3.8.2 Interprétation en mode écriture

L’explication s’impose à notre conscience de façon fulgurante et tout s’éclaire tout à coup : d’eux-mêmes, les morceaux du casse-tête tombent en place.

Jean-Pierre Deslauriers, 1991

Lors de la dernière année de la recherche, j’ai laissé en jachère quelques temps mon analyse thématique, pour privilégier l’interprétation en mode écriture. Paillé et Muchielli (2008, p.123) définissent cette dernière comme « un travail délibéré d’écriture et de réécriture, sans autre moyen technique, qui [tient] lieu de reformulation, d’explicitation, d’interprétation ou de théorisation du matériau à l’étude ». Comme l’explique Berger, (Berger et Paillé, 2011), je constate que cette méthode permet plus de liberté dans une rédaction interprétative, surtout lorsqu’elle est auparavant structurée par une analyse thématique ou en catégories. Ainsi, à l’instar de cette auteure, « je me suis “laissée écrire”, à partir d’une mise en écho, fondée sur le mode de la résonance, avec la reconstitution de

l’expérience ; jouant pleinement la carte de la démarche interprétative qualitative » (Berger et Paillé, 2011, p.78). L’interprétation en mode écriture se déroule en plusieurs temps et en suivant différents types de logiques, tels que logique de précision (repréciser telle donnée, contexte, analyse), logique de résonance (ce qui me vient intuitivement en me relisant) et logique de développement théorique, vers une systématisation et une théorisation des données (Berger et Paillé, 2011). De concert avec l’interprétation, j’ai entretenu une pratique active de lecture de différent-e-s auteur-e-s en lien avec ma recherche, dans le but de créer un dialogue entre la pensée de ces dernier-e-s et l’interprétation de mes données.
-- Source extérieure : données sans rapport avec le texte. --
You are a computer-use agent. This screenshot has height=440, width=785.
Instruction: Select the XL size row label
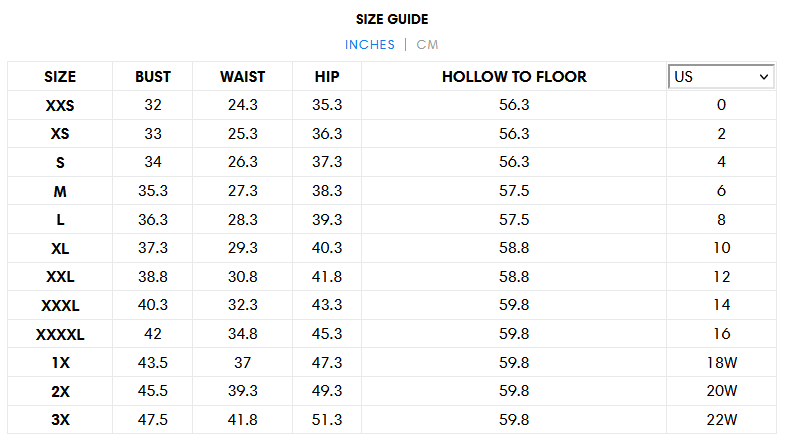pos(60,249)
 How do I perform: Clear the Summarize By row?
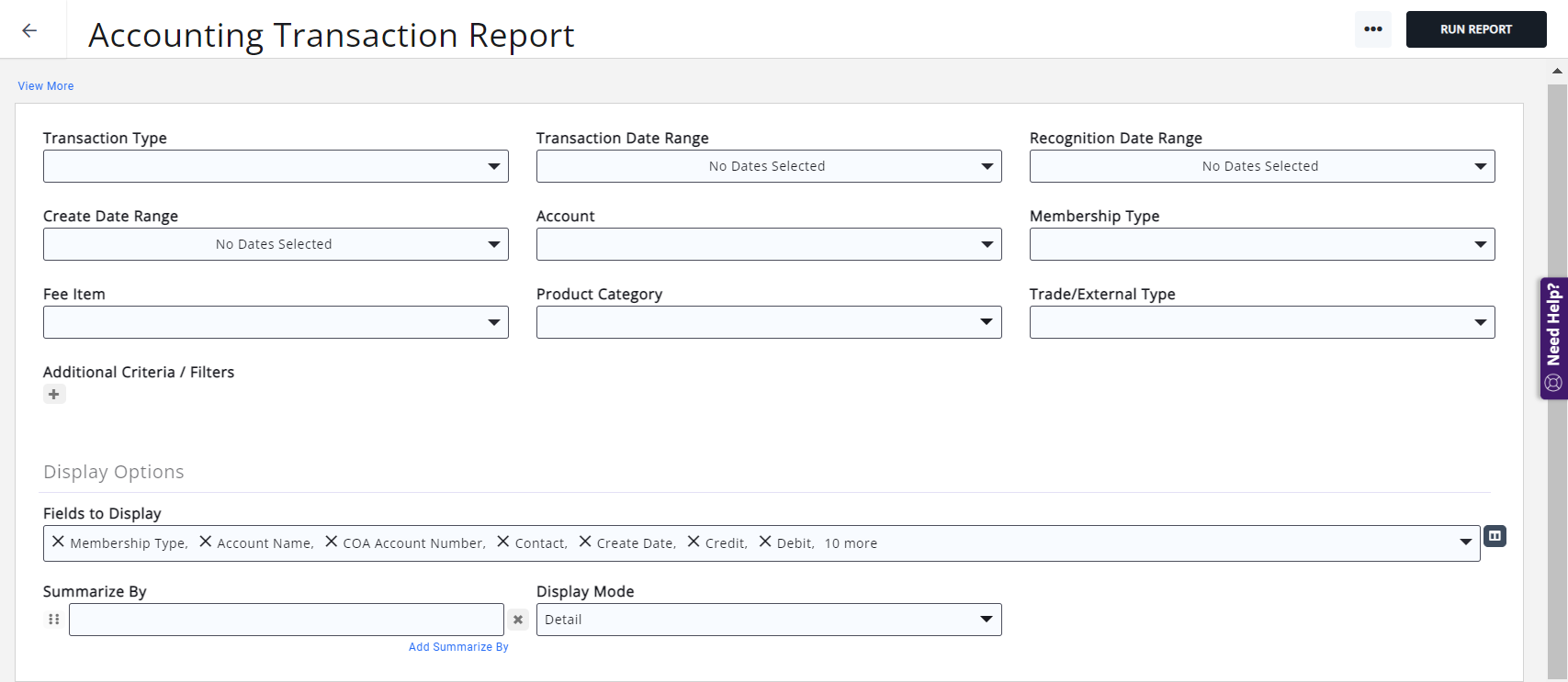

Dans l’intention d’analyser mes pratiques actuelles à la lumière de ma question de recherche, j’ai ainsi relu et réécrit plusieurs fois un chapitre « analyse de recherche », créant de nombreux agencements dans l’intention de créer une cohérence entre mon auto- ethnographie et ce qui m’était révélé dans l’observation de mes pratiques. Ces relectures et réécritures successives m’ont amenée à plonger encore plus profondément dans la spirale itérative de ma recherche, d’avoir accès à des hypothèses émergentes, à des inspirations qui m’amenaient à me poser de nouvelles questions et à créer de nouvelles données, toujours plus proches de mon thème de recherche, de ma véritable quête. Malgré la difficulté et les doutes que peut amener cette démarche d’inspiration heuristique, Berger et Paillé (2011) parlent de l’interprétation en mode écriture comme du type d’analyse le plus fécond.

Malgré que j’aie dû retrancher des centaines de pages d’analyse par souci d’épurer un mémoire déjà trop long, je peux mesurer l’impact de cette interprétation à l’effet transformateur qu’elle a eu en moi et sur mes pratiques.

Boutet (2016, p.96) le formulera ainsi :

La valeur de cette compréhension ne se mesure pas à la logique de la conclusion, mais à l’effet d’agrandissement intérieur et de transformation des agirs qu’elle induit en nous et chez les personnes qui suivent le développement de notre recherche et liront notre mémoire.